── RECORD EXTRACTS ──
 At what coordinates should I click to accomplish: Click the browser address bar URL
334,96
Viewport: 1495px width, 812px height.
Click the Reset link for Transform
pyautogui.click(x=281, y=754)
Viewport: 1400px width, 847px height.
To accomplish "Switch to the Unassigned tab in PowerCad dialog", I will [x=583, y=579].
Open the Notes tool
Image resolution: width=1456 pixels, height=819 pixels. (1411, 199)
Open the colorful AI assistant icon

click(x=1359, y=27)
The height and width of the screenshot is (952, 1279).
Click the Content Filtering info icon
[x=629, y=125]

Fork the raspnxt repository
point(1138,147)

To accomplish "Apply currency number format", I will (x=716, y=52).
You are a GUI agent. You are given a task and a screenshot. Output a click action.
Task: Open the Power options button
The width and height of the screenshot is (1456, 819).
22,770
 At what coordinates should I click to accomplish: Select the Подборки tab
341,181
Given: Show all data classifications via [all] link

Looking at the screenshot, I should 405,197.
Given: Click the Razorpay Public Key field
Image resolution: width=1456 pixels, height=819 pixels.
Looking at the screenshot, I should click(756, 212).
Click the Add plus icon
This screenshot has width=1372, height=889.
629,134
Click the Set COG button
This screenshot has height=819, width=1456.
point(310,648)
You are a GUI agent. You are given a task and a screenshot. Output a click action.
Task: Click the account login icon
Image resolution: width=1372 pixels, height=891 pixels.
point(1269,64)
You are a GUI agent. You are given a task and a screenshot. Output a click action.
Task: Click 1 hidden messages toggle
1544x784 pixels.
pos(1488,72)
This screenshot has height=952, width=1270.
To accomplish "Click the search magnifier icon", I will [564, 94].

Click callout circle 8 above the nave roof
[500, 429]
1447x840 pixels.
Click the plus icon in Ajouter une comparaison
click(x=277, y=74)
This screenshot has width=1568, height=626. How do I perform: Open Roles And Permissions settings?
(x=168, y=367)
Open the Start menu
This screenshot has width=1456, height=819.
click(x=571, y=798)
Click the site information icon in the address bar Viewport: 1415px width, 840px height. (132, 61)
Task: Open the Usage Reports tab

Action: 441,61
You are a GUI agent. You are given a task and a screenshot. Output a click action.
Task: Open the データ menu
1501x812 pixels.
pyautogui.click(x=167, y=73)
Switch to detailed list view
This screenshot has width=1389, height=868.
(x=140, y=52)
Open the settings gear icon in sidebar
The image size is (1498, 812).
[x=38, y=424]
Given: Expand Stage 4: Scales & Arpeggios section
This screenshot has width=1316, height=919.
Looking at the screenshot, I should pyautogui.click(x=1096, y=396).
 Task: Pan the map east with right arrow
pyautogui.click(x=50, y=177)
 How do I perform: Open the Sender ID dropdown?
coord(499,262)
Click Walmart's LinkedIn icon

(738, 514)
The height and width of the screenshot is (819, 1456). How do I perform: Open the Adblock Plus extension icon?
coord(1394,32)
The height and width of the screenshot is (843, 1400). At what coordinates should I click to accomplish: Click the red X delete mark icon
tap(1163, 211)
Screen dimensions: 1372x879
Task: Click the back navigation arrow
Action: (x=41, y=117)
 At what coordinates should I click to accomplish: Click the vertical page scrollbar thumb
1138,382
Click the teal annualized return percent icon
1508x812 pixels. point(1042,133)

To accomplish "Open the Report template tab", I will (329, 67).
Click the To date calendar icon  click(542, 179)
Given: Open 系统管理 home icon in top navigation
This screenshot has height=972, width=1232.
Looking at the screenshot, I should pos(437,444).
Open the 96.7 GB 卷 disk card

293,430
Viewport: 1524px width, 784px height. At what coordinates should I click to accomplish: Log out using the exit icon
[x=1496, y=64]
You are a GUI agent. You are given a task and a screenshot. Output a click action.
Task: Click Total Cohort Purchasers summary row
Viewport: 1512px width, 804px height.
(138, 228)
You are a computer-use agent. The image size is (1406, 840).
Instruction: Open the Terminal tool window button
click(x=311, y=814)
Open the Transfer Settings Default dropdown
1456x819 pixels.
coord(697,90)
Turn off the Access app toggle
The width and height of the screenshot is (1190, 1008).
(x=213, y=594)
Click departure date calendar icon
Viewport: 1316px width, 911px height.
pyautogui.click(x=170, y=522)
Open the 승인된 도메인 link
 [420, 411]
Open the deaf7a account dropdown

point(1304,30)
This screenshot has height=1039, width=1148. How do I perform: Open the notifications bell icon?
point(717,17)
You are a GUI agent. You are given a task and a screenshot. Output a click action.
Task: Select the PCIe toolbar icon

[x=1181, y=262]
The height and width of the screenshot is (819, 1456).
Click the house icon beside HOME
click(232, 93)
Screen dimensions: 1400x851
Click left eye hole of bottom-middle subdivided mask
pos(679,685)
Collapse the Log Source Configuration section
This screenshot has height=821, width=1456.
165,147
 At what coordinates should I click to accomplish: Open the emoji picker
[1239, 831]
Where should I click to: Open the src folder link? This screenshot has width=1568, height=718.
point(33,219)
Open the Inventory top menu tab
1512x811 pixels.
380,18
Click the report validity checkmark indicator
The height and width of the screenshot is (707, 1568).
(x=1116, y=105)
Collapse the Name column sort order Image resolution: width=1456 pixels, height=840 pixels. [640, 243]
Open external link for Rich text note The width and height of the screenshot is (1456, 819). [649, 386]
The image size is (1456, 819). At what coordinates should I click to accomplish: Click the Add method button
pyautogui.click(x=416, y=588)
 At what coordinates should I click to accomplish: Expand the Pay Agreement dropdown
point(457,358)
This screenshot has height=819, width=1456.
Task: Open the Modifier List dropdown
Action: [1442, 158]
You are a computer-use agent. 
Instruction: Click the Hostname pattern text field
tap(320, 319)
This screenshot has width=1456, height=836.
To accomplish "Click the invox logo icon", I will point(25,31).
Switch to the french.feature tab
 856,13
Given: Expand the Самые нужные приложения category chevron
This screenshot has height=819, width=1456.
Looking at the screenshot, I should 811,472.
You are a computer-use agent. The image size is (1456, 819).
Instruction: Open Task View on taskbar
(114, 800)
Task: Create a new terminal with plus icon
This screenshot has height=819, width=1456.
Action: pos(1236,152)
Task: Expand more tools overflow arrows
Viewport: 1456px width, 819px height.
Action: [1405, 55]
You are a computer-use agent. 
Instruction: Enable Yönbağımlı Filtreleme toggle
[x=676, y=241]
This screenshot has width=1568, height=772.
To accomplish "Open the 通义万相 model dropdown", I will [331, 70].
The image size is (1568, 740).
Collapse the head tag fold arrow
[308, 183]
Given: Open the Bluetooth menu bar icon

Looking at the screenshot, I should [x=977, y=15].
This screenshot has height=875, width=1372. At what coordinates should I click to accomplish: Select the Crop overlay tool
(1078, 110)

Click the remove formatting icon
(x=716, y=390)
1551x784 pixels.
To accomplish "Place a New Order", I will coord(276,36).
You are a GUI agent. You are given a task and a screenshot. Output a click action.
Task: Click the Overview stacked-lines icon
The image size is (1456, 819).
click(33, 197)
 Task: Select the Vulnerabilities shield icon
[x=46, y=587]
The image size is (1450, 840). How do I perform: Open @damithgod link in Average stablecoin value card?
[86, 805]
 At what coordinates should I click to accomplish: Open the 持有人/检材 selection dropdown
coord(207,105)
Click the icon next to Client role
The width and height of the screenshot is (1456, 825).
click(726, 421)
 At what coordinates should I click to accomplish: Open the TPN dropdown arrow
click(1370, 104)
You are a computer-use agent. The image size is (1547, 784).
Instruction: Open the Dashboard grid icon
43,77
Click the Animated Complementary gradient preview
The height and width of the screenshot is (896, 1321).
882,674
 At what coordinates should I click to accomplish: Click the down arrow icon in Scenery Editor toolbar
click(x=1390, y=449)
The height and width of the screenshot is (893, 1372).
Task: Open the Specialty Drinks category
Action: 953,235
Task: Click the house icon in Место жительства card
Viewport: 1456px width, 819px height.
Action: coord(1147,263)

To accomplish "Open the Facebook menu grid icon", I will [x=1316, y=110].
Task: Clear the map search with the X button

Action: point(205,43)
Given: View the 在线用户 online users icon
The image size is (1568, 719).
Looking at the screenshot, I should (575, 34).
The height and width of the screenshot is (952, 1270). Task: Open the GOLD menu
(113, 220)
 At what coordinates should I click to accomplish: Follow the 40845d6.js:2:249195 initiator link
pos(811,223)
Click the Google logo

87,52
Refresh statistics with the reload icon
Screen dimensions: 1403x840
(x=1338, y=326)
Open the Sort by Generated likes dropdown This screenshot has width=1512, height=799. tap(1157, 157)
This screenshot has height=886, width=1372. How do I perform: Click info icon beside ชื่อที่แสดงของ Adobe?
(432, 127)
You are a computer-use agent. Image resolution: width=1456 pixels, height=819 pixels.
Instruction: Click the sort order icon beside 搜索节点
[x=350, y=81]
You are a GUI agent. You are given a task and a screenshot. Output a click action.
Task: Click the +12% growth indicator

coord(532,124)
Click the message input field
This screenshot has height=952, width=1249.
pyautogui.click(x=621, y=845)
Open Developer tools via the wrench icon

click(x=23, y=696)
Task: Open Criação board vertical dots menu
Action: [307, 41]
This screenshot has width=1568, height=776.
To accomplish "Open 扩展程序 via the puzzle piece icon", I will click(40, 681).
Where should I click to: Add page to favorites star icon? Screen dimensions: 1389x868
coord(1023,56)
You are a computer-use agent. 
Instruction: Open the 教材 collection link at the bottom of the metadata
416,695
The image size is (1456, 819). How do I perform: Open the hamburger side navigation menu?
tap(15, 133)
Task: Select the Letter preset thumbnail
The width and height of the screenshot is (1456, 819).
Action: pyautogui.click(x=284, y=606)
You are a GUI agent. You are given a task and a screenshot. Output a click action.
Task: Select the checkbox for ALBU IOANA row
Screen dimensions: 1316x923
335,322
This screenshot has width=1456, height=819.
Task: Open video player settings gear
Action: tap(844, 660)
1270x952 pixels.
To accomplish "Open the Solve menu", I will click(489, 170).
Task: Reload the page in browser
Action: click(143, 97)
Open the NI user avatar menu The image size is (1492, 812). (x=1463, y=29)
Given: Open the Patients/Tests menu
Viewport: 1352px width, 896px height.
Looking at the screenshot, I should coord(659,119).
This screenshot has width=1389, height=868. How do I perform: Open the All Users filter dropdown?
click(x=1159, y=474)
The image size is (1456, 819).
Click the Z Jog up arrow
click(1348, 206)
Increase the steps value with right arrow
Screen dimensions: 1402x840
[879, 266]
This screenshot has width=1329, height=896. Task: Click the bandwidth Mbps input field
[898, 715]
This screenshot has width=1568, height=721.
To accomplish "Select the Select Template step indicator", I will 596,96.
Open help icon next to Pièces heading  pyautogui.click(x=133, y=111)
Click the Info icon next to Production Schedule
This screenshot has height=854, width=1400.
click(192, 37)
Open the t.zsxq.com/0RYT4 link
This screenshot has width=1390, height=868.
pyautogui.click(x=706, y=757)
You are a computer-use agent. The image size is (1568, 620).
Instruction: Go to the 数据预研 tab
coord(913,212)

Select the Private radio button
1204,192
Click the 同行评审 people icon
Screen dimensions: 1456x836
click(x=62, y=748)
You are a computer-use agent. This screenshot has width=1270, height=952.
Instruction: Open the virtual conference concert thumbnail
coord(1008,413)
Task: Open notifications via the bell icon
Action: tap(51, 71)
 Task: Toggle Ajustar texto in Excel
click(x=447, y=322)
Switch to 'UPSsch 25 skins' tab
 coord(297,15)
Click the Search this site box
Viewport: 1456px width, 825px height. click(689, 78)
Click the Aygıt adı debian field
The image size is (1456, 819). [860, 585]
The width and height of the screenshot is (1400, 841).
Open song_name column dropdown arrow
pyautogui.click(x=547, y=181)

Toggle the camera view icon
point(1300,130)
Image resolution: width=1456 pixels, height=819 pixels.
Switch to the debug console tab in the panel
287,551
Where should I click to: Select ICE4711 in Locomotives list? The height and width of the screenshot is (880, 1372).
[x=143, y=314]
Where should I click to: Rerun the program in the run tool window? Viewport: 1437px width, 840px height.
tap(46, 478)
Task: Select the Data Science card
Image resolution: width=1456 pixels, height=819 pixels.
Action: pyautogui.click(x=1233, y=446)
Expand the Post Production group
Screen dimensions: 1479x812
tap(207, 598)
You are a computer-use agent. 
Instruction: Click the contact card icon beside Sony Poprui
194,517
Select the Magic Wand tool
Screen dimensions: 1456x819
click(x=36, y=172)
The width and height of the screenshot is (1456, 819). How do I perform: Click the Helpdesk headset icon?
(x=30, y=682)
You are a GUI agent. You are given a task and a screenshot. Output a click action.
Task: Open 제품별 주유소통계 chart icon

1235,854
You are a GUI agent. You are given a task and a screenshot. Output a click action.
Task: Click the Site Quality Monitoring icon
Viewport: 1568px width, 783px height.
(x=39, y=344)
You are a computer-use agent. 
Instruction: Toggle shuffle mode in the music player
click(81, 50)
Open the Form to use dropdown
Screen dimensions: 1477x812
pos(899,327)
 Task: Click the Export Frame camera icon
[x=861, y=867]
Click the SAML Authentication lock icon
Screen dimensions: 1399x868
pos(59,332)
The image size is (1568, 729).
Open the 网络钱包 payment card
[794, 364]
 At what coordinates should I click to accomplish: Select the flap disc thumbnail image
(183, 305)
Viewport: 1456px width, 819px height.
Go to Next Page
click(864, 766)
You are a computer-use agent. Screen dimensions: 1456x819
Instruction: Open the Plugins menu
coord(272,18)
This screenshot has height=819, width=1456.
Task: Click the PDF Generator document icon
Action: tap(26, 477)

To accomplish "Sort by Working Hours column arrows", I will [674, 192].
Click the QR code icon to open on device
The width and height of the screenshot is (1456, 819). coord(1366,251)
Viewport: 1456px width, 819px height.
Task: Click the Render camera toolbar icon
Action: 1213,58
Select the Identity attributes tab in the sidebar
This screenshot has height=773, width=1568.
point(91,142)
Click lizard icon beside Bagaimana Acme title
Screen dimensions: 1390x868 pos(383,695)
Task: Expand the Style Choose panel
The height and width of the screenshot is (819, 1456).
───
ASSIGNMENT | Out of the preceding entries, pull each line that contains the word "sidebar".

ANSWER AREA |
Open the settings gear icon in sidebar
Select the Identity attributes tab in the sidebar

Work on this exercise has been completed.